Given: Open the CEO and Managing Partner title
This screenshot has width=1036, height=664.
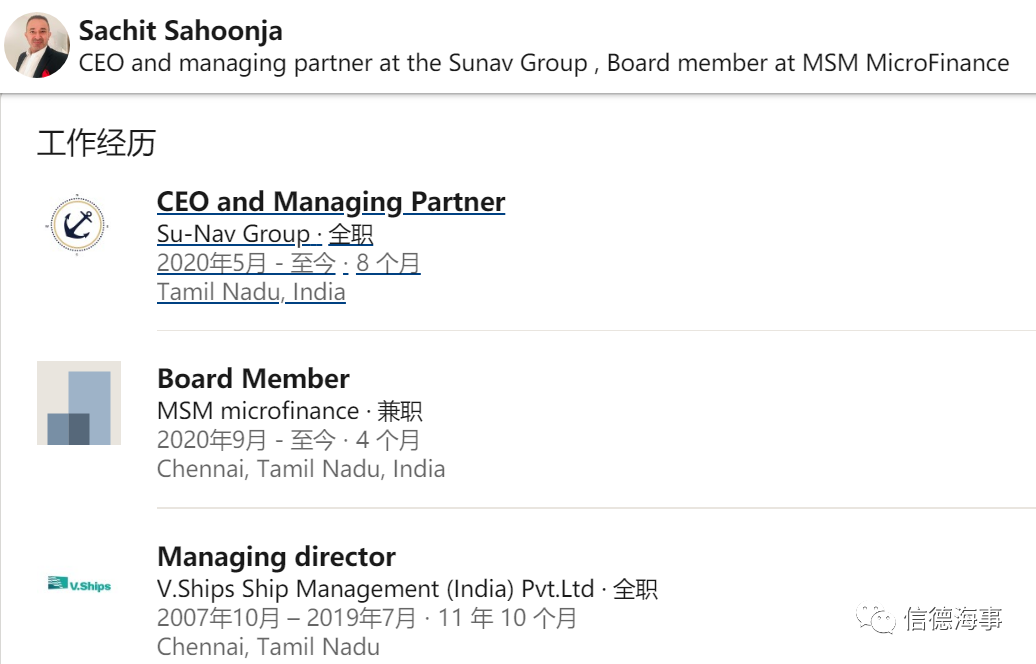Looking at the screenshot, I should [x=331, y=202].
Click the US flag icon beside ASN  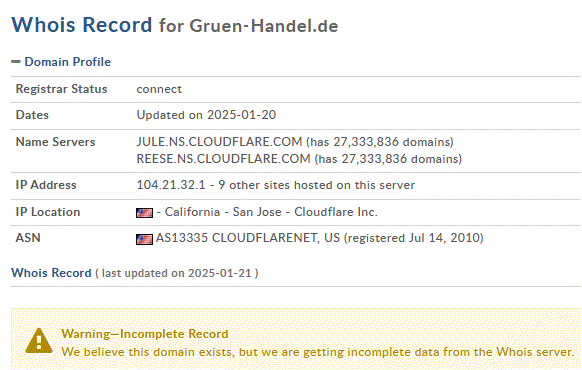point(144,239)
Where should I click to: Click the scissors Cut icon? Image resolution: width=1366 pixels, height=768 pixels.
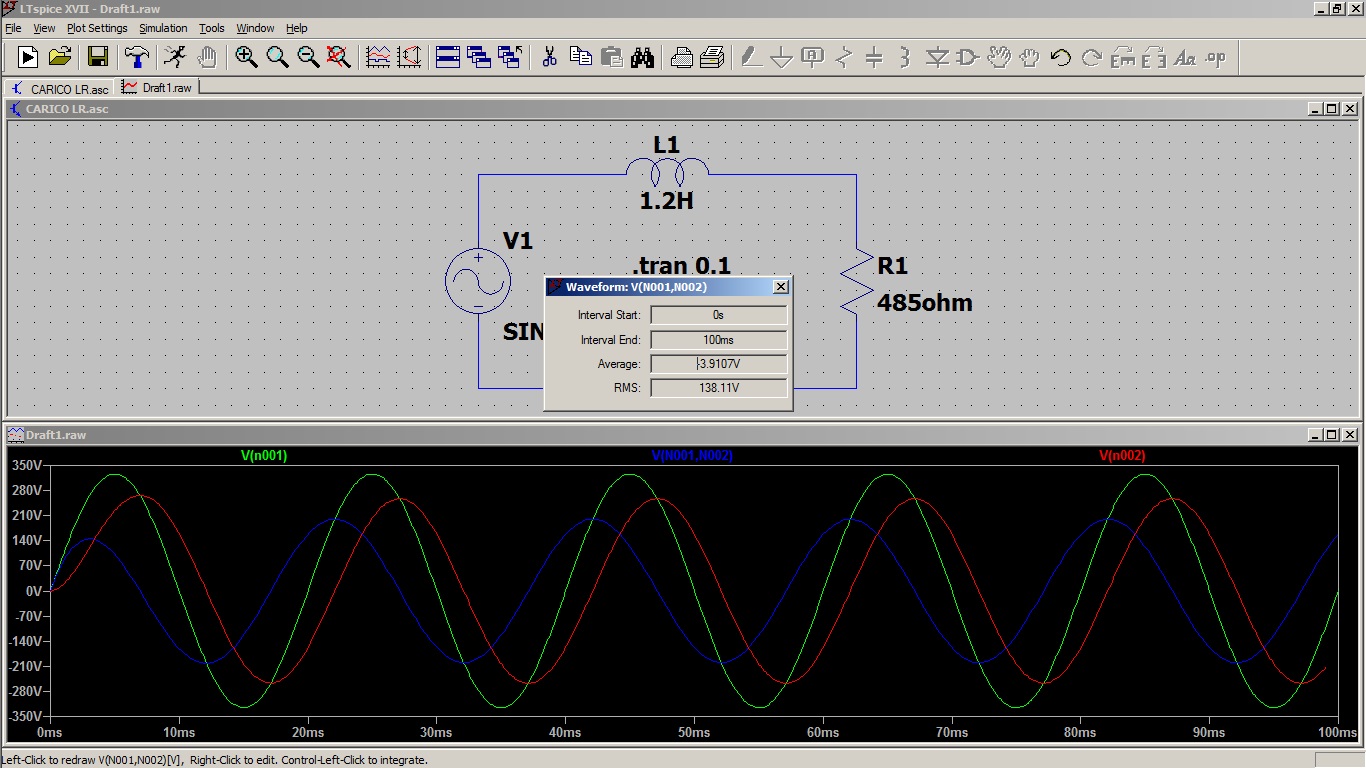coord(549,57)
======
• [Instructions to follow] Every line from the one with "Where should I" through the end of the records is to be reproduced exactly, and the pictures are to be left out.

• [Solved exercise]
Where should I click to: Click the scissors Cut icon? Image resolution: width=1366 pixels, height=768 pixels.
coord(549,57)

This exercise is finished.